A German-language version of Tachyum is now live to help the country prosper in the technology, supercomputing and data center markets.
“At the heart of our corporate philosophy has always been the concept of thinking globally, acting locally,” said Dr. Radoslav Danilak, founder and CEO of Tachyum. “By launching another regionalized version of our website, we are holding true to this concept by ensuring that our message reaches people in the method that promotes the best understanding while also targeting localized markets that can benefit from the power efficiency and performance capabilities of Prodigy.”
As it joins the leading automotive industry, where autonomous driving was recently approved, Germany will now join autonomous vehicle abilities currently enjoyed by other regions, such as Tesla, a recent press release states.
Prodigy assists a group of “hyper scale, OEM, telecommunication, private cloud and government markets.” Serving as the company’s most recent global extension, Tachyum’s website launch is intended to help facilitate customer and partners’ access to the company’s Prodigy Universal Processor, designed to enhance the abilities to hyper-scale, HPC and manage AI workloads. It is hosted on the Tachyum-owned software, the Prodigy Universal Processor.
According to the release, the semiconductor company with derivatives from Europe has made large contributions to the digital and technological advancement of the European Union, which continues to be heavily reliant on non-European chip suppliers, making up only 10% of the global fabrication market.
Through its use of standard programming systems, Tachyum’s Prodigy processor has the capacity to run various types of artificial intelligence, HPC applications, rising neural networks and data center workloads, among other functions.
Its processor, set at lower frequencies than many others, will help decrease power consumption, cut data-center produced carbon emissions and save billions of dollars for conglomerates like Google, Facebook, Amazon and Alibaba.
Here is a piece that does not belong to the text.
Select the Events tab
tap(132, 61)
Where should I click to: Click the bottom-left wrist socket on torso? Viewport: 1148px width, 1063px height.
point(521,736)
Impacting a broad range of industries, the system steers clients away from the use of CPU, GPU and TPU hardware, which is said to result in longer, harder and pricier supply and maintenance infrastructures.
German companies also working to develop a European semiconductor research strategy include Fraunhofer-Gesellschaft, Jülich Supercomputing Centre, the Swiss National Supercomputing Centre (CSCS), Leibniz Supercomputing Centre (Leibniz-Rechenzentrum) and the Max-Planck Computing and Data Facility.